### [PROMPT]
Write out the whole assignment comparing simple linear and ridge regression, character for character.

### [QUOTED TEXT]

|---|

# Programming Assignment 3 - Simple Linear versus Ridge Regression 

Your friend Bob just moved to Boston. He is a real estate agent who is trying to evaluate the prices of houses in the Boston area. He has been using a linear regression model but he wonders if he can improve his accuracy on predicting the prices for new houses. He comes to you for help as he knows that you're an expert in machine learning. 

As a pro, you suggest doing a *polynomial transformation*  to create a more flexible model, and performing ridge regression since having so many features compared to data points increases the variance. 

Bob, however, being a skeptic isn't convinced. He wants you to write a program that illustrates the difference in training and test costs for both linear and ridge regression on the same dataset. Being a good friend, you oblige and hence this assignment :) 

In this notebook, you are to explore the effects of ridge regression.  We will use a dataset that is part of the sklearn.dataset package.  Learn more at https://scikit-learn.org/stable/modules/generated/sklearn.datasets.load_boston.html

## Step 1:  Getting, understanding, and preprocessing the dataset

We first import the standard libaries and some libraries that will help us scale the data and perform some "feature engineering" by transforming the data into $\Phi_2({\bf x})$

In [1]:
import numpy as np
import sklearn
from sklearn.datasets import load_boston
from sklearn.preprocessing import PolynomialFeatures
from sklearn import preprocessing
from sklearn.model_selection import train_test_split
import sklearn.linear_model
from sklearn.model_selection import KFold

###  Importing the dataset

In [2]:
# Import the boston dataset from sklearn
boston_data = load_boston()

|---|

(Click-target data)
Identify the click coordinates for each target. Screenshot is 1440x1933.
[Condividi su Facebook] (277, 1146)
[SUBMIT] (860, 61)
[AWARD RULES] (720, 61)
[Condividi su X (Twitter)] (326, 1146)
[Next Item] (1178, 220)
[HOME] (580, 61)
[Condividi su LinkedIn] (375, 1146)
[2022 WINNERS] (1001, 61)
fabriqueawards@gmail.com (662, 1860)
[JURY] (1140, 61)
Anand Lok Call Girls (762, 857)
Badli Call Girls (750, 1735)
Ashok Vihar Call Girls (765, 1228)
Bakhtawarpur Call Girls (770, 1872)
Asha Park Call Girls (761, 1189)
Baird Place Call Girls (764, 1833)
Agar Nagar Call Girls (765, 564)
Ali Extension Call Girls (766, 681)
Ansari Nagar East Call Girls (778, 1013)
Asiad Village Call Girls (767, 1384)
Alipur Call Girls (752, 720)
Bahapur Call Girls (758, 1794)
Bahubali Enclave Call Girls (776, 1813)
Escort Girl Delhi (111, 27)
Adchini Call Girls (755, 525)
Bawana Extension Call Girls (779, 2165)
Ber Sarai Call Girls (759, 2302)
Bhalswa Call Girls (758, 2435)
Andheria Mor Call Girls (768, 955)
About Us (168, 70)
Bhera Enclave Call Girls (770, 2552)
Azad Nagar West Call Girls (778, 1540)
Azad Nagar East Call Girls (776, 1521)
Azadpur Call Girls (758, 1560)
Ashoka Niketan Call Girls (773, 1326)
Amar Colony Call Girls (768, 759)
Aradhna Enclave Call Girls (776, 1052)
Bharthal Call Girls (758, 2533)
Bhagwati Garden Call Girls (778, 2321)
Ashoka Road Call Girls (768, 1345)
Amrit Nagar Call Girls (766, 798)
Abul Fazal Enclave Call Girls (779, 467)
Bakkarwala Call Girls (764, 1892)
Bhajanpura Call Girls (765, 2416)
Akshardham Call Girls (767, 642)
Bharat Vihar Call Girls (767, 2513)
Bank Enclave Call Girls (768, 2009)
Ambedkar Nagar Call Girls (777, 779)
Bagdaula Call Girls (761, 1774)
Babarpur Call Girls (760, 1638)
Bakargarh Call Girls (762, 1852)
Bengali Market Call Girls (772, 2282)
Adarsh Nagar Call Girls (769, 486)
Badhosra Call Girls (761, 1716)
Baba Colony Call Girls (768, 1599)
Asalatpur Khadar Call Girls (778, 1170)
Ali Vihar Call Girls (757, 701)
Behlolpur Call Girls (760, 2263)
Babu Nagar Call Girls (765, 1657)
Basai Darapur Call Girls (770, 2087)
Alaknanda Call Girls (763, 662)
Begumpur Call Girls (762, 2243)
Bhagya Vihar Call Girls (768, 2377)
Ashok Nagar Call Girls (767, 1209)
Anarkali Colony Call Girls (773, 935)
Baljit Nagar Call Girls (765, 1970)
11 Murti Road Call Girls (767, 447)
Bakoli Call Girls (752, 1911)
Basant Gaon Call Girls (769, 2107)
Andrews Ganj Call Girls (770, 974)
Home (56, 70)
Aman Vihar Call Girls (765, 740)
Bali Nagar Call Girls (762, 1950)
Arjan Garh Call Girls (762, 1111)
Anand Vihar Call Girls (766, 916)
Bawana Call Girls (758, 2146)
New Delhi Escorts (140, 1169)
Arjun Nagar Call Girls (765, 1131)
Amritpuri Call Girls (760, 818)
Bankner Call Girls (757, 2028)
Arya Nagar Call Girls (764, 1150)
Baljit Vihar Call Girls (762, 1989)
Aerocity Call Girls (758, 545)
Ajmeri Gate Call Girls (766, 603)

|---|

### [SOLVED EXERCISE]
# Programming Assignment 3 - Simple Linear versus Ridge Regression 

Your friend Bob just moved to Boston. He is a real estate agent who is trying to evaluate the prices of houses in the Boston area. He has been using a linear regression model but he wonders if he can improve his accuracy on predicting the prices for new houses. He comes to you for help as he knows that you're an expert in machine learning. 

As a pro, you suggest doing a *polynomial transformation*  to create a more flexible model, and performing ridge regression since having so many features compared to data points increases the variance. 

Bob, however, being a skeptic isn't convinced. He wants you to write a program that illustrates the difference in training and test costs for both linear and ridge regression on the same dataset. Being a good friend, you oblige and hence this assignment :) 

In this notebook, you are to explore the effects of ridge regression.  We will use a dataset that is part of the sklearn.dataset package.  Learn more at https://scikit-learn.org/stable/modules/generated/sklearn.datasets.load_boston.html

## Step 1:  Getting, understanding, and preprocessing the dataset

We first import the standard libaries and some libraries that will help us scale the data and perform some "feature engineering" by transforming the data into $\Phi_2({\bf x})$

In [1]:
import numpy as np
import sklearn
from sklearn.datasets import load_boston
from sklearn.preprocessing import PolynomialFeatures
from sklearn import preprocessing
from sklearn.model_selection import train_test_split
import sklearn.linear_model
from sklearn.model_selection import KFold

###  Importing the dataset

In [2]:
# Import the boston dataset from sklearn
boston_data = load_boston()